My son, 7, has expressed an interest in attempting a duathlon/triathlon (swimming is weakest). I've never been involved in this world and don't know where to start. Does anyone know of any fun events for kids in Suffolk or maybe Norfolk/Essex? I'm thinking more 'it's all about the taking part' than competitive. To be honest I've no idea how he'd hold up against other kids his age and don't want him to be put off for life if the first one goes hugely wrong!

Any ideas?


----------



## summerdays (20 Aug 2015)

Why not contact your local group?
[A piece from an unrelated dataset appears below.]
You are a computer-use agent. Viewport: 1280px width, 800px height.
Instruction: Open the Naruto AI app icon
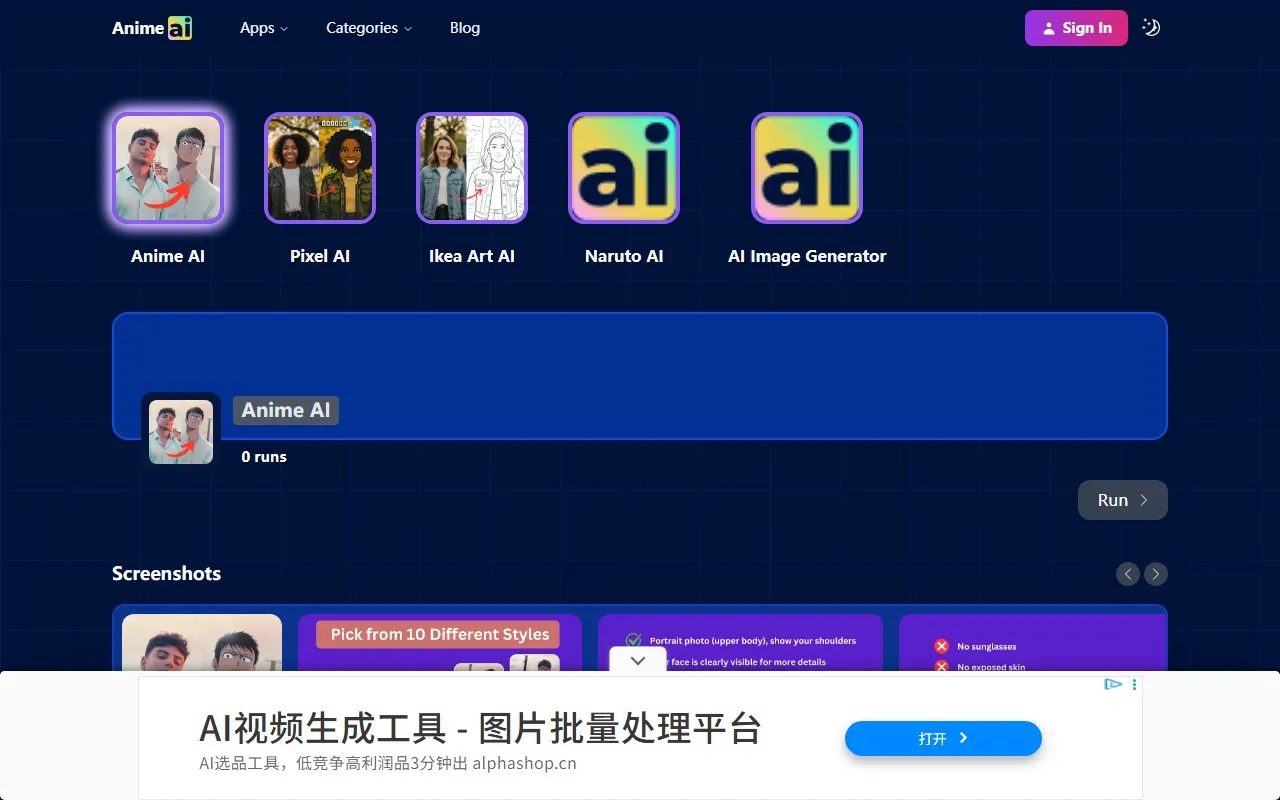(x=624, y=167)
My children took part in one organised by the local triathlon group Badtri, through their primary school, with other schools. I think they made it as easy as possible to take part, and you didn't need to be a great swimmer. It was more about taking part rather than winning, in fact I'm not sure they're was an individual winner, and everyone received a medal.


----------



## Yazzoo (20 Aug 2015)

That would be great if there was a group local to us. I've sent a couple of emails to the nearest ones (1.5hrs+ away) but had no response


----------



## Tommy2 (21 Aug 2015)

Should be some info here
http://www.triathlonengland.org/take-part


----------



## Ian A (24 Aug 2015)

http://www.triathlonengland.org/take-part/clubs/find-a-club


----------



## Yazzoo (24 Aug 2015)

Thank you all, I've been in touch with a very helpful lady and we're going along for a taster session this Wednesday evening, he's unbelievably excited!


----------



## Chris432626 (29 Aug 2015)

I think Castle Triathlon do some kids events. Hever in Kent next month is one of them.


----------